I do not know how consistent staff selection procedures within History are with those used for other UoA’s, because as stated above, the procedures employed at individual UoA level have never been made public.  Within the History UoA, however, staff members have not been treated equally.  While some, like myself, have been included in the 2014 REF submission on the basis of one external reading of all outputs (i.e., Professor _______’s)—even when that reading has not been by an expert in the relevant field—others have had some or all items of their work additionally read by further external assessors.   Since these assessors are claimed to be field specialists, one might expect them to set the bar higher in terms of their ability to recognize originality, rigor, and significance.  In some cases this second reading has involved outputs that were originally given a grade by Professor _______ being downgraded, with (in at least two cases known to me) the staff member being excluded from the REF submission as a direct result.  I submit that this is inequitable insofar as some members of staff within the same UoA have been subjected to double or triple jeopardy and others not.

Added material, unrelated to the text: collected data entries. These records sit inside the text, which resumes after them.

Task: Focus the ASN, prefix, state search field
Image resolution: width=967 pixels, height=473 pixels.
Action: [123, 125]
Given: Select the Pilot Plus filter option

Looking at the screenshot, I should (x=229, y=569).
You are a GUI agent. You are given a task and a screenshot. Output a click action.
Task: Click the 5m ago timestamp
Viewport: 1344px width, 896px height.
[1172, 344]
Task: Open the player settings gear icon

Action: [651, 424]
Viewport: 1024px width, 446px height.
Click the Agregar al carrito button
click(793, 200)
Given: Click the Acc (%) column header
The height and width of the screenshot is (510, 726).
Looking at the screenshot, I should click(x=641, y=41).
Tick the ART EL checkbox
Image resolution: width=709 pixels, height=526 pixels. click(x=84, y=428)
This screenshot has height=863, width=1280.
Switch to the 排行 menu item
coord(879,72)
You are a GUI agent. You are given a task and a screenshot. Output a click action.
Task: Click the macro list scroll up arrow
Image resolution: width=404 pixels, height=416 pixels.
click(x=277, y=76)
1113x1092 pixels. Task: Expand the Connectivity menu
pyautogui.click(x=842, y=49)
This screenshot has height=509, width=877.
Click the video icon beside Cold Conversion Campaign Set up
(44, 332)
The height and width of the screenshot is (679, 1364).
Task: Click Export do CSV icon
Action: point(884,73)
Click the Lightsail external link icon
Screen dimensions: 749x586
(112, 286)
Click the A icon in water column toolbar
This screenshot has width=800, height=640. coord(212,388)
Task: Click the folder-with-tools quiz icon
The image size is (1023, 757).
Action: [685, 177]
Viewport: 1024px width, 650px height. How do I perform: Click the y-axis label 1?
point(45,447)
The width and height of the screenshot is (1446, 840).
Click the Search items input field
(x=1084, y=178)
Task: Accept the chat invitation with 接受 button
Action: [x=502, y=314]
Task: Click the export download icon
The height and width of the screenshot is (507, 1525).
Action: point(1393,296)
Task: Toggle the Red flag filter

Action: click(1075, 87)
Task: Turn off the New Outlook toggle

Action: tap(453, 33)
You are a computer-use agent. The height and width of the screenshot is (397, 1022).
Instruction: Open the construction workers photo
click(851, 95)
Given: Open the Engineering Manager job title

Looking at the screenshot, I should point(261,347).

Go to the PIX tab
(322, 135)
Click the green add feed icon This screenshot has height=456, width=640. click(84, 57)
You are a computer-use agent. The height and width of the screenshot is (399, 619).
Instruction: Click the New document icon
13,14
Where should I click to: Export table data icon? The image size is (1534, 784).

This might be justifiable, had clear criteria governing when outputs are sent out for further specialist evaluation been articulated and published in advance.  They were not.  From what I can glean from what I have been told by colleagues who have been excluded from the REF, the circumstances in which second readings have been sought include (but may not be limited to):

(i) where the external assessor, Professor _______ , himself expressed doubts as to his competence to evaluate an output in a field with which he is not familiar; and

(ii) where the aggregate score of all four outputs left the individual on a borderline in terms of the University’s (as yet unpublished) threshold for inclusion in the History UoA.

Since I fell into neither of these categories, assessment of my outputs was much less rigorous than that of several of my colleagues.  My outputs were read by only one external reviewer, as opposed to two or more, and that reviewer was not a subject matter specialist.

This is not consistent treatment of Lancaster University staff, nor is it by any reasonable standards fair to the colleagues in question.  Nor does it encourage representation of “diversity” of research within the Department, since the opinion of one individual, the external assessor, Professor _______ , plays a disproportionate role in determining who is or is not included in Lancaster University’s History UoA as submitted to the 2014 REF.

Derek Sayer

3 October 2013


[1] http://www.lancaster.ac.uk/depts/research/lancaster/REF2014.html, accessed 1 October 2013.  Subsequently cited as LU Code of Practice.

[2] Assessment framework and guidance on submissions (updated to include addendum published in January 2012), available at http://www.ref.ac.uk/media/ref/content/pub/assessmentframeworkandguidanceonsubmissions/GOS%20including%20addendum.pdf, accessed 1 October 2013.  Subsequently cited as Assessment Framework and Guidance.

[3] As then Head of Department, responsible for communicating to staff where they stood in terms of likelihood of being submitted in the 2014 REF in January 2012, I was repeatedly told by the History Research Director (who was acting, I assume, on instructions from above) that these scores should be kept confidential and not communicated to the staff involved.